Fond memories. My first computer was a TRS-80 Model I that my aunt gave me after their company upgraded to a Model 3. I did a lot of programming in BASIC and even did assembly language programming. To this day I still remember that calling 01C9H would clear the screen :)

thanatos519 2 years ago

My highest level of completed computer science education is the Radio Shack TRS-80 BASIC programming certificate!

Starwatcher2001 2 years ago

That looks great. Bookmarked to have a closer look. I cut my teeth on a Model 1 Level 2 in 1979 and have been coding ever since. Still have my original working one, a spare and a model III in the attic. Probably a decade since I switched them on though :-(

The manuals were excellent and even showed a short machine code program to white the whole screen. Having used the "poke" statement in basic to do the same thing (which took around 2 minutes), I was blown away that machine code was almost instant. I taught myself assembler with the Zaks Z80 book

Did lots of hacks to the hardware, lower/case, speech synthesiser, motor control, added a parallel EPROM to hack the ROM code. So many memories.

zxcvbn4038 2 years ago

Very nice, I spent a lot of time at Radio Shack playing 13 Ghosts on TRS-80 model 3s or 4s. There was one sales guy that would always kick me out because he thought I was too rough on the space bar. Eventually I went with a TRS-80 Color Computer and taught myself to code. Best money I ever spent.

  • geoelectric 2 years ago

    My parents bought me a CoCo when I was a kid—couldn’t afford the C64 but the clearanced TI99s were sold out (dodged that bullet!)

    My first programming languages were BASIC, 6809E assembly, and BASIC09. C would be there too but it required a second disk drive for the standard library and I didn’t have one.

    Good thing the games mostly sucked on that platform. If they’d been any better I might not have learned to program.

    • kasajian 2 years ago

      CoCo was my first computer, too. The manual taught me to program. There were listing in the back pages with BASIC code with DATA statements that were the op-codes to the 6809E machine language. It did funky stuff to get you into High Resolution graphics. I remember buying the Assembly Language cartridge as soon as it came out.

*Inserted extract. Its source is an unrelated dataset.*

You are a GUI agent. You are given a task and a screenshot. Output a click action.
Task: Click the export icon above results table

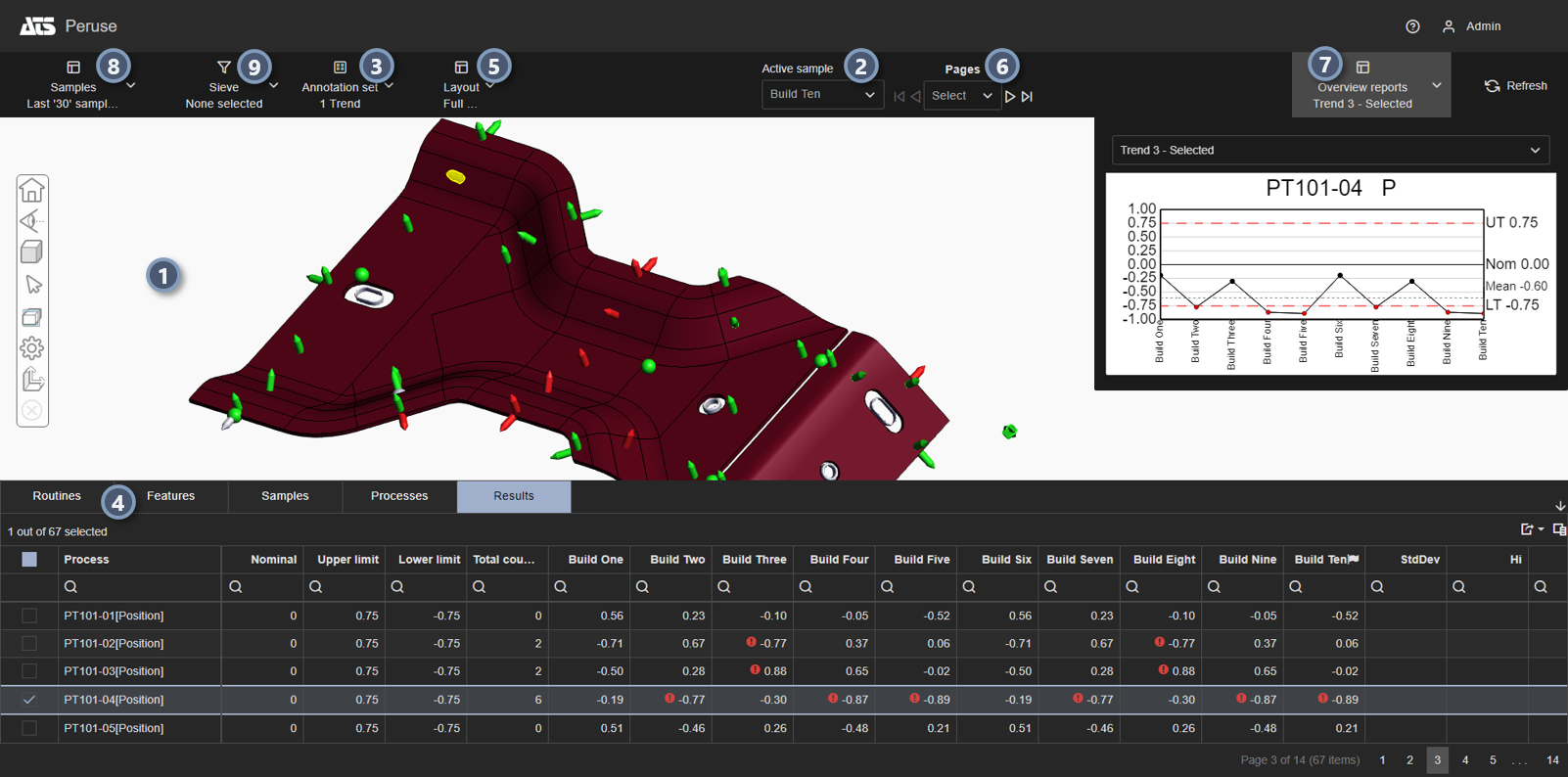1529,529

Prior to that I was hand-coding machine code manually, using a the 6800 instruction set which similar because that's all I could find at the local electronics store. Some of the opcodes were not the same.. and couldn't figure out why it wouldn't work for days. Hell of a way to learn how to code.

  • TheSkyHasEyes 2 years ago

    > 13 Ghosts

    That game was ahead of its time.

musicale 2 years ago

Semi-OT but from the same site: I always wondered if you could race the beam and/or interlace on older microcomputers. Apparently you can:

http://48k.ca/128x192.html

http://48k.ca/ball.html

https://github.com/hallorant/bigmit/tree/master/ta19demo

[Apparently the hardware was modified slightly with an extra wire/signal for vertical retrace detection, and this modification is supported in the emulator as well.]

  • gp2000 2 years ago

    The version for the Model 3 runs on stock hardware as it shipped in 1980. It has a interrupt that fires every second vblank. Thus it is possible to get in sync with the beam but to remain in sync the program must keep track of every cycle it executes.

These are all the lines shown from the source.